→ Exercise requirements
Copy the data exactly, pictures aside.

Top of Task input

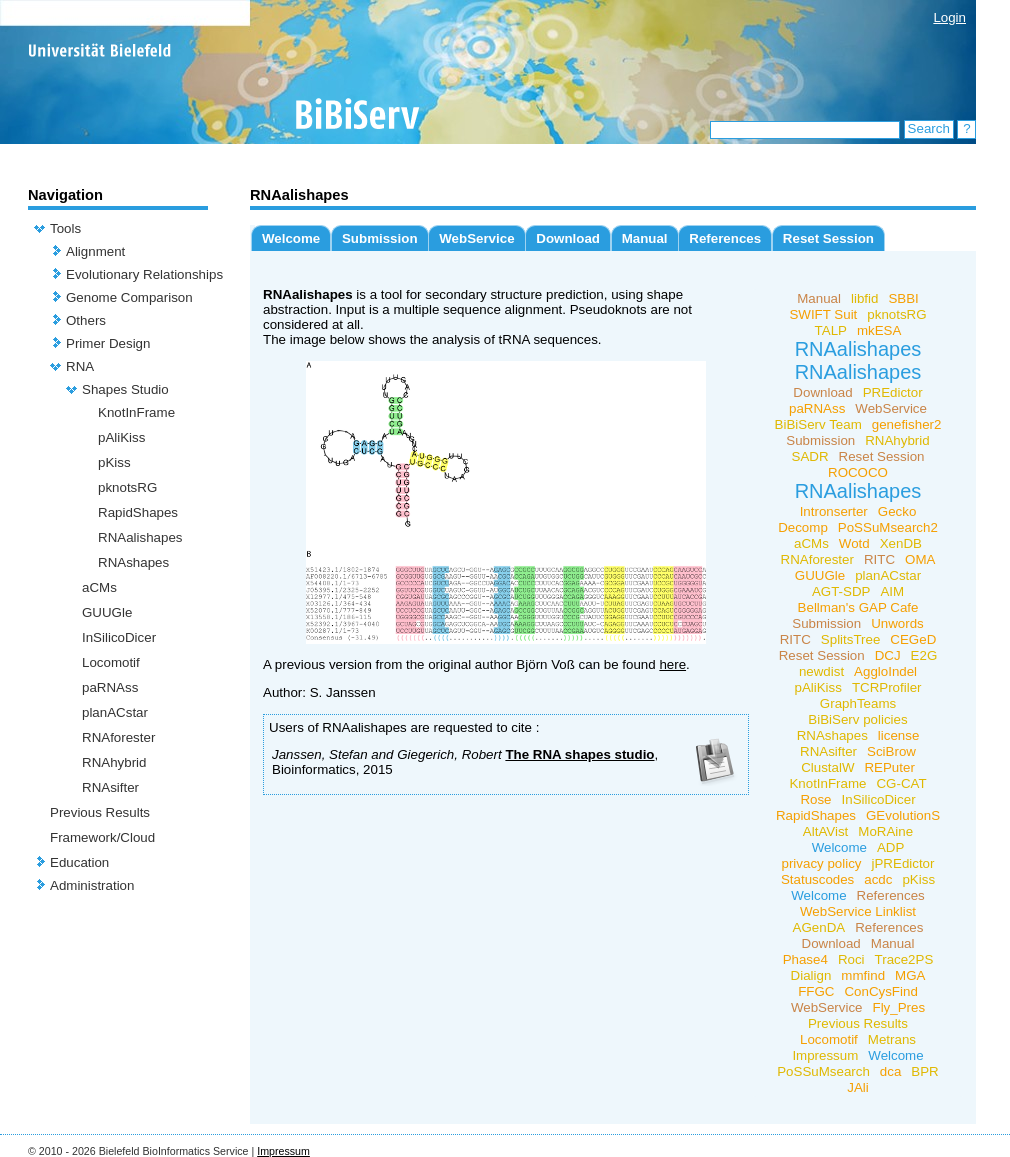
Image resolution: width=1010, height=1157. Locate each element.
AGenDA (819, 927)
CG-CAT (901, 783)
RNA (80, 366)
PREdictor (893, 392)
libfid (864, 298)
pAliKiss (121, 437)
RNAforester (118, 737)
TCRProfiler (887, 687)
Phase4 (805, 959)
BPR (924, 1071)
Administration (92, 885)
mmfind (863, 975)
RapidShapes (138, 512)
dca (891, 1071)
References (725, 238)
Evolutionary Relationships (144, 274)
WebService (476, 238)
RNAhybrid (114, 762)
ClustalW (827, 767)
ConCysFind (880, 991)
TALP (831, 330)
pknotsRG (127, 487)
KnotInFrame (136, 412)
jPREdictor (903, 863)
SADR (810, 456)
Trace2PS (904, 959)
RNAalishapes (140, 537)
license (899, 735)
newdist (821, 671)
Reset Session (828, 238)
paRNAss (110, 687)
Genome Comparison (129, 297)
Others (86, 320)
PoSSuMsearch (823, 1071)
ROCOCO (858, 472)
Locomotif (111, 662)
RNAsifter (110, 787)
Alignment (95, 251)
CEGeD (913, 639)
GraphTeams (858, 703)
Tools (65, 228)
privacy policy (822, 863)
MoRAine (885, 831)
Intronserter (834, 511)
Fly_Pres (899, 1007)
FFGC (816, 991)
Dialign (811, 975)
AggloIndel (885, 671)
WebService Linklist (858, 911)
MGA (910, 975)
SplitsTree (851, 639)
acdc (878, 879)
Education (79, 862)
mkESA (879, 330)
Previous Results (100, 812)
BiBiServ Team (818, 424)
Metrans (892, 1039)
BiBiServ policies (857, 719)
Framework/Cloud (102, 837)
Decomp (803, 527)
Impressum (825, 1055)
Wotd (854, 543)
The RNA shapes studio (579, 754)
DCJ (888, 655)
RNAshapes (133, 562)
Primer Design (108, 343)
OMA (920, 559)
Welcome (291, 238)
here (672, 664)
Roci (851, 959)
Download (568, 238)
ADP (890, 847)
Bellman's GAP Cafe (858, 607)
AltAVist (825, 831)
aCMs (99, 587)
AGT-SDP (841, 591)
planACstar (115, 712)
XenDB (901, 543)
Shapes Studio (125, 389)
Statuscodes (817, 879)
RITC (879, 559)
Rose (815, 799)
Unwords (897, 623)
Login (949, 17)
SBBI (903, 298)
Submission (380, 238)
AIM (892, 591)
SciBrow (891, 751)
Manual (645, 238)
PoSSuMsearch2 (888, 527)
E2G (924, 655)
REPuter (889, 767)
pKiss (114, 462)
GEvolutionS (903, 815)
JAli (857, 1087)
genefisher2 (907, 424)
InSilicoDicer (119, 637)
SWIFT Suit (823, 314)
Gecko (897, 511)
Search (929, 128)
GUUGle (107, 612)
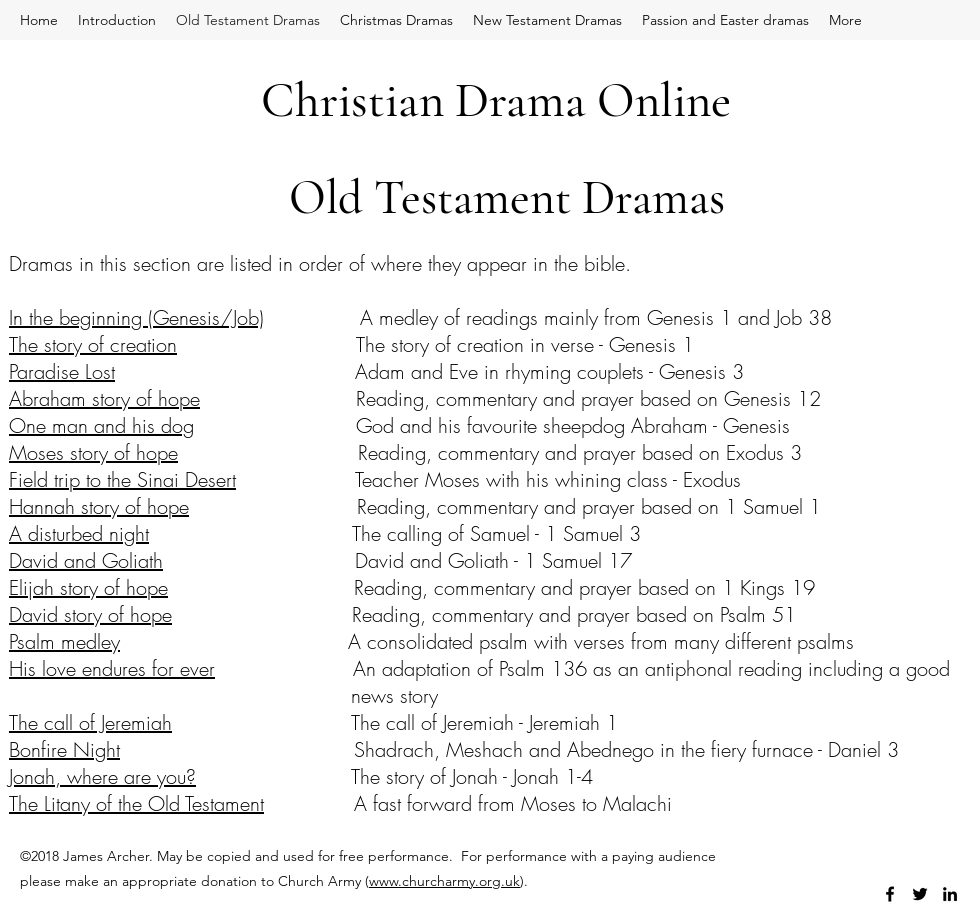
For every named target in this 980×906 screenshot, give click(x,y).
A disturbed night (79, 533)
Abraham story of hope (104, 398)
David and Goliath (86, 560)
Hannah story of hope (99, 506)
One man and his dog (101, 425)
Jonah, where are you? (102, 776)
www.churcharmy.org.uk (444, 881)
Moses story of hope (93, 452)
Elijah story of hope (88, 587)
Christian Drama (423, 100)
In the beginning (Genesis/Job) (136, 317)
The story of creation (93, 344)
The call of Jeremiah (90, 722)
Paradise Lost (62, 371)
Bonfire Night (64, 749)
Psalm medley (64, 641)
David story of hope (90, 614)
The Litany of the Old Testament (136, 803)
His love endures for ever (112, 668)
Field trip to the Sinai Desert (122, 479)
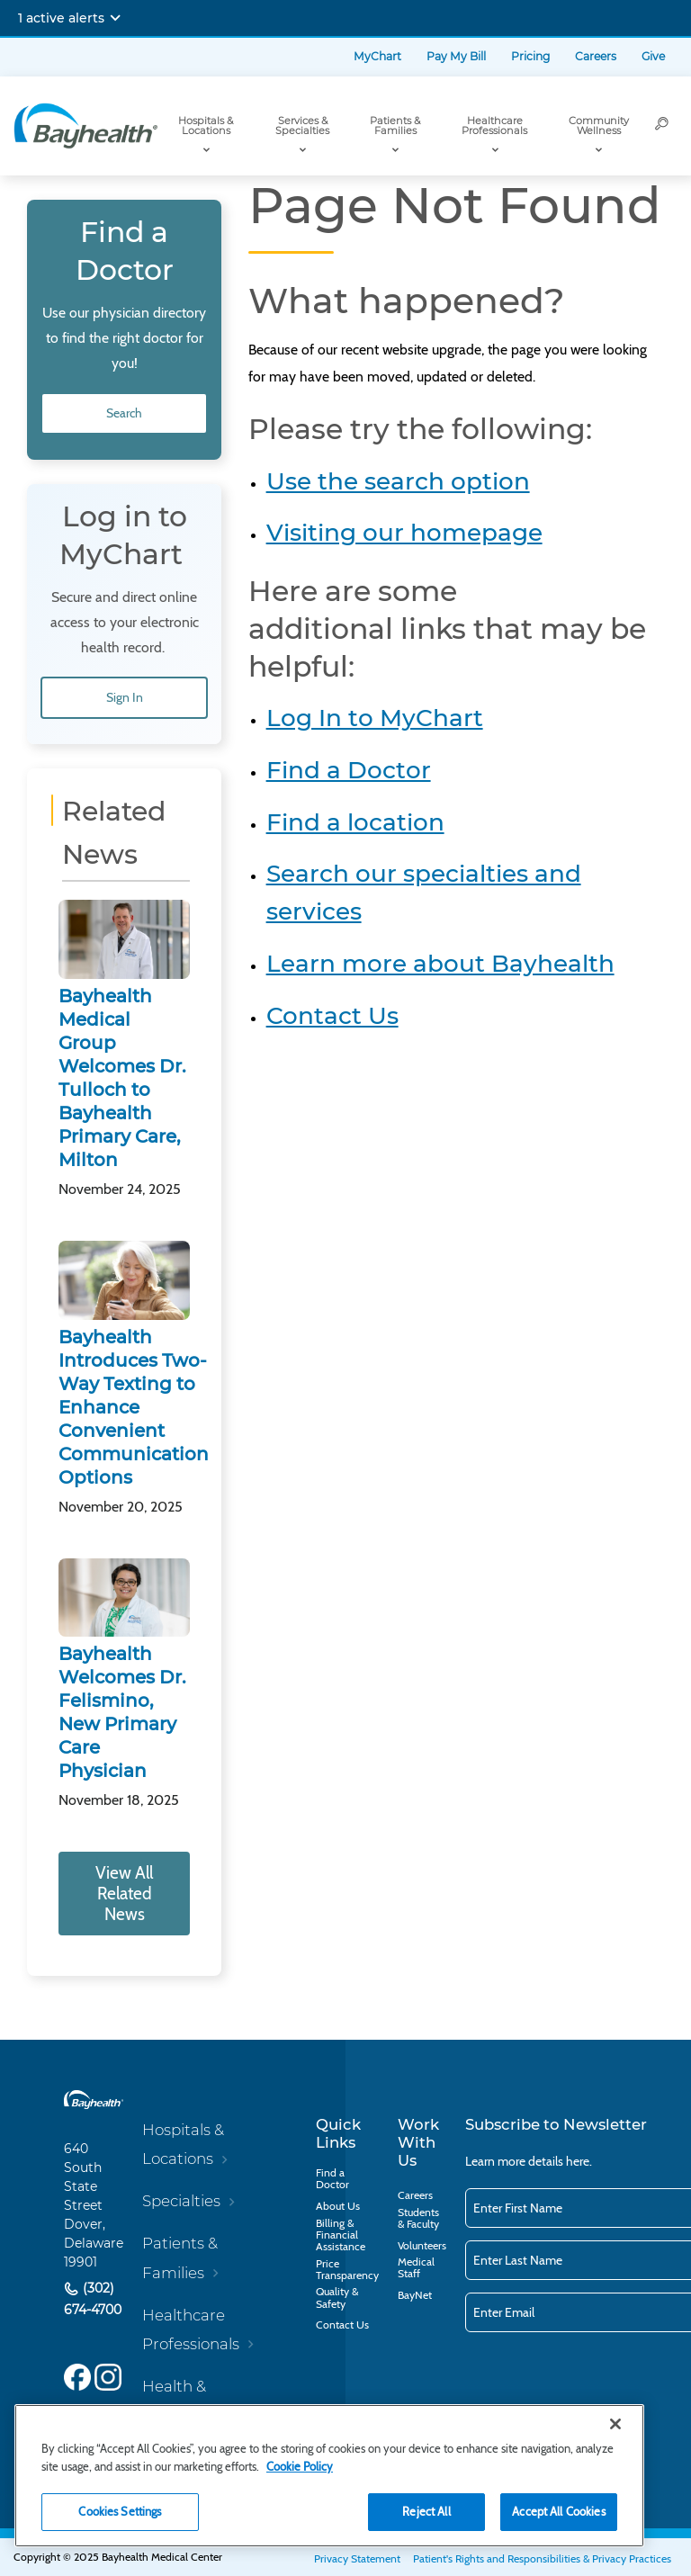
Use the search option (398, 481)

Bottom of Task input

→ Your solution
Image resolution: width=1010, height=1157. Locate each element.
AGenDA (819, 927)
CG-CAT (901, 783)
RNA (80, 366)
PREdictor (893, 392)
libfid (864, 298)
pAliKiss (121, 437)
RNAforester (118, 737)
TCRProfiler (887, 687)
Phase4 (805, 959)
BPR (924, 1071)
Administration (92, 885)
mmfind (863, 975)
RapidShapes (138, 512)
dca (891, 1071)
References (725, 238)
Evolutionary Relationships (144, 274)
WebService (476, 238)
RNAhybrid (114, 762)
ClustalW (827, 767)
ConCysFind (880, 991)
TALP (831, 330)
pknotsRG (127, 487)
KnotInFrame (136, 412)
jPREdictor (903, 863)
SADR (810, 456)
Trace2PS (904, 959)
RNAalishapes (140, 537)
license (899, 735)
newdist (821, 671)
Reset Session (828, 238)
paRNAss (110, 687)
Genome Comparison (129, 297)
Others (86, 320)
PoSSuMsearch (823, 1071)
ROCOCO (858, 472)
Locomotif (111, 662)
RNAsifter (110, 787)
Alignment (95, 251)
CEGeD (913, 639)
GraphTeams (858, 703)
Tools (65, 228)
privacy policy (822, 863)
MoRAine (885, 831)
Intronserter (834, 511)
Fly_Pres (899, 1007)
FFGC (816, 991)
Dialign (811, 975)
AggloIndel (885, 671)
WebService Linklist (858, 911)
MGA (910, 975)
SplitsTree (851, 639)
acdc (878, 879)
Education (79, 862)
mkESA (879, 330)
Previous Results (100, 812)
BiBiServ Team (818, 424)
Metrans (892, 1039)
BiBiServ policies (857, 719)
Framework/Cloud (102, 837)
Decomp (803, 527)
Impressum (825, 1055)
Wotd (854, 543)
The RNA shapes studio (579, 754)
DCJ (888, 655)
RNAshapes (133, 562)
Primer Design (108, 343)
OMA (920, 559)
Welcome (291, 238)
here (672, 664)
Roci (851, 959)
Download (568, 238)
ADP (890, 847)
Bellman's GAP Cafe (858, 607)
AltAVist (825, 831)
aCMs (99, 587)
AGT-SDP (841, 591)
planACstar (115, 712)
XenDB (901, 543)
Shapes Studio (125, 389)
Statuscodes (817, 879)
RITC (879, 559)
Rose (815, 799)
Unwords (897, 623)
Login (949, 17)
SBBI (903, 298)
Submission (380, 238)
AIM (892, 591)
SciBrow (891, 751)
Manual (645, 238)
PoSSuMsearch2 (888, 527)
E2G (924, 655)
REPuter (889, 767)
pKiss (114, 462)
GEvolutionS (903, 815)
JAli (857, 1087)
genefisher2 (907, 424)
InSilicoDicer (119, 637)
SWIFT Suit (823, 314)
Gecko (897, 511)
Search (929, 128)
GUUGle (107, 612)
For every named target in this 980×906 screenshot, give click(x,y).
A disturbed night (79, 533)
Abraham story of hope (104, 398)
David and Goliath (86, 560)
Hannah story of hope (99, 506)
One man and his dog (101, 425)
Jonah, where are you? (102, 776)
www.churcharmy.org.uk (444, 881)
Moses story of hope (93, 452)
Elijah story of hope (88, 587)
Christian Drama (423, 100)
In the beginning (Genesis/Job) (136, 317)
The story of creation (93, 344)
The call of Jeremiah (90, 722)
Paradise Lost (62, 371)
Bonfire Night (64, 749)
Psalm medley (64, 641)
David story of hope (90, 614)
The Litany of the Old Testament (136, 803)
His love endures for ever (112, 668)
Field trip to the Sinai Desert (122, 479)
Use the search option (398, 481)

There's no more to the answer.